Top of Extracted information

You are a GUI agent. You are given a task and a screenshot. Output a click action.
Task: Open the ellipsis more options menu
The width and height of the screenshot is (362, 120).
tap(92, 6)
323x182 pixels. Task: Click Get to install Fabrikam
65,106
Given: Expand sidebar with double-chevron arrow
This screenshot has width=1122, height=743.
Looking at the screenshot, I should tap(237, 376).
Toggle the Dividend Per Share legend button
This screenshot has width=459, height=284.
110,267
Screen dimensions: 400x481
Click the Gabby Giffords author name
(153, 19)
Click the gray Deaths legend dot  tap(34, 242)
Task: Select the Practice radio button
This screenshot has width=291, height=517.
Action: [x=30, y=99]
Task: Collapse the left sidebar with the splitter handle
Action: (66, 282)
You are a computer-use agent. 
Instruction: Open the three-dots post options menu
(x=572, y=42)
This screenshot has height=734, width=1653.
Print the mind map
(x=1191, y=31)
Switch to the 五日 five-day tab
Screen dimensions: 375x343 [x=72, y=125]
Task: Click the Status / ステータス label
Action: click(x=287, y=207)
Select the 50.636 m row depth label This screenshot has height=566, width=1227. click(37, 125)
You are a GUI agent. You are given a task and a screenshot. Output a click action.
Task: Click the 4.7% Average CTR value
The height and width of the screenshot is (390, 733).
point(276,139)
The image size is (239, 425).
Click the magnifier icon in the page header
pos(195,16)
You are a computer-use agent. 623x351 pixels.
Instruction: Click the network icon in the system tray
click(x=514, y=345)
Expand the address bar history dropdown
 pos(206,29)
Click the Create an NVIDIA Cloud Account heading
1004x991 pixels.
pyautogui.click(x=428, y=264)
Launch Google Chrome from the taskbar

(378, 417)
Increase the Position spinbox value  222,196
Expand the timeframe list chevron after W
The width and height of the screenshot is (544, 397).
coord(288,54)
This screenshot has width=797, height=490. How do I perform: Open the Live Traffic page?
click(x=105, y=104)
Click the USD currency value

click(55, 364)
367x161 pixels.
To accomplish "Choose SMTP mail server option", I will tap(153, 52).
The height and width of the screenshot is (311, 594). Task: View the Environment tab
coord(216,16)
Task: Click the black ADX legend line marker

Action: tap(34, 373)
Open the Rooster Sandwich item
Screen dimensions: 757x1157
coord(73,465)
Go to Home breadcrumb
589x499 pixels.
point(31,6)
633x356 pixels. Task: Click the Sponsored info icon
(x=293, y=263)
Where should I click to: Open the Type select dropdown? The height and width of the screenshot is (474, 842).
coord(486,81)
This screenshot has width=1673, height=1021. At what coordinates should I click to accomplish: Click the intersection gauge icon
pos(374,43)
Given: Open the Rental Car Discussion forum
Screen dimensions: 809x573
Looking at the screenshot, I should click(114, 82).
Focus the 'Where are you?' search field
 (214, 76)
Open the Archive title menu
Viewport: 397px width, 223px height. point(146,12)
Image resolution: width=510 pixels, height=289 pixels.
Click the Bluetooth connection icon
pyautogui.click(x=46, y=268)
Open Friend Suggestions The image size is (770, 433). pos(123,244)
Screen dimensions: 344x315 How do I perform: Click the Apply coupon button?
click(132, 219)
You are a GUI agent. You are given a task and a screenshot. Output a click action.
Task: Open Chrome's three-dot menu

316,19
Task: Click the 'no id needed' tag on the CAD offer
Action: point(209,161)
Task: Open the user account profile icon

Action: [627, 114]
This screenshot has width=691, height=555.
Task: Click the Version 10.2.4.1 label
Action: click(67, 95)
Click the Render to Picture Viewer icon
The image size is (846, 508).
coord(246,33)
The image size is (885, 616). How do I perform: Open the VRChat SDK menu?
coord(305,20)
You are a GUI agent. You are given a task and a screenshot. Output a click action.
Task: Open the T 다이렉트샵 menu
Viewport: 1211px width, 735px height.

Bottom of Extracted information

> [Exercise]: Everything in the listing should be written out exactly.

> [Result of this task]:
You are a GUI agent. You are given a task and a screenshot. Output a click action.
Task: Open the ellipsis more options menu
The width and height of the screenshot is (362, 120).
tap(92, 6)
323x182 pixels. Task: Click Get to install Fabrikam
65,106
Given: Expand sidebar with double-chevron arrow
This screenshot has width=1122, height=743.
Looking at the screenshot, I should tap(237, 376).
Toggle the Dividend Per Share legend button
This screenshot has width=459, height=284.
110,267
Screen dimensions: 400x481
Click the Gabby Giffords author name
(153, 19)
Click the gray Deaths legend dot  tap(34, 242)
Task: Select the Practice radio button
This screenshot has width=291, height=517.
Action: [x=30, y=99]
Task: Collapse the left sidebar with the splitter handle
Action: (66, 282)
You are a computer-use agent. 
Instruction: Open the three-dots post options menu
(x=572, y=42)
This screenshot has height=734, width=1653.
Print the mind map
(x=1191, y=31)
Switch to the 五日 five-day tab
Screen dimensions: 375x343 [x=72, y=125]
Task: Click the Status / ステータス label
Action: click(x=287, y=207)
Select the 50.636 m row depth label This screenshot has height=566, width=1227. click(37, 125)
You are a GUI agent. You are given a task and a screenshot. Output a click action.
Task: Click the 4.7% Average CTR value
The height and width of the screenshot is (390, 733).
point(276,139)
The image size is (239, 425).
Click the magnifier icon in the page header
pos(195,16)
You are a computer-use agent. 623x351 pixels.
Instruction: Click the network icon in the system tray
click(x=514, y=345)
Expand the address bar history dropdown
 pos(206,29)
Click the Create an NVIDIA Cloud Account heading
1004x991 pixels.
pyautogui.click(x=428, y=264)
Launch Google Chrome from the taskbar

(378, 417)
Increase the Position spinbox value  222,196
Expand the timeframe list chevron after W
The width and height of the screenshot is (544, 397).
coord(288,54)
This screenshot has width=797, height=490. How do I perform: Open the Live Traffic page?
click(x=105, y=104)
Click the USD currency value

click(55, 364)
367x161 pixels.
To accomplish "Choose SMTP mail server option", I will tap(153, 52).
The height and width of the screenshot is (311, 594). Task: View the Environment tab
coord(216,16)
Task: Click the black ADX legend line marker

Action: tap(34, 373)
Open the Rooster Sandwich item
Screen dimensions: 757x1157
coord(73,465)
Go to Home breadcrumb
589x499 pixels.
point(31,6)
633x356 pixels. Task: Click the Sponsored info icon
(x=293, y=263)
Where should I click to: Open the Type select dropdown? The height and width of the screenshot is (474, 842).
coord(486,81)
This screenshot has width=1673, height=1021. At what coordinates should I click to accomplish: Click the intersection gauge icon
pos(374,43)
Given: Open the Rental Car Discussion forum
Screen dimensions: 809x573
Looking at the screenshot, I should click(114, 82).
Focus the 'Where are you?' search field
 (214, 76)
Open the Archive title menu
Viewport: 397px width, 223px height. point(146,12)
Image resolution: width=510 pixels, height=289 pixels.
Click the Bluetooth connection icon
pyautogui.click(x=46, y=268)
Open Friend Suggestions The image size is (770, 433). pos(123,244)
Screen dimensions: 344x315 How do I perform: Click the Apply coupon button?
click(132, 219)
You are a GUI agent. You are given a task and a screenshot. Output a click action.
Task: Open Chrome's three-dot menu

316,19
Task: Click the 'no id needed' tag on the CAD offer
Action: point(209,161)
Task: Open the user account profile icon

Action: [627, 114]
This screenshot has width=691, height=555.
Task: Click the Version 10.2.4.1 label
Action: click(67, 95)
Click the Render to Picture Viewer icon
The image size is (846, 508).
coord(246,33)
The image size is (885, 616). How do I perform: Open the VRChat SDK menu?
coord(305,20)
You are a GUI agent. You are given a task and a screenshot. Output a click action.
Task: Open the T 다이렉트샵 menu
Viewport: 1211px width, 735px height.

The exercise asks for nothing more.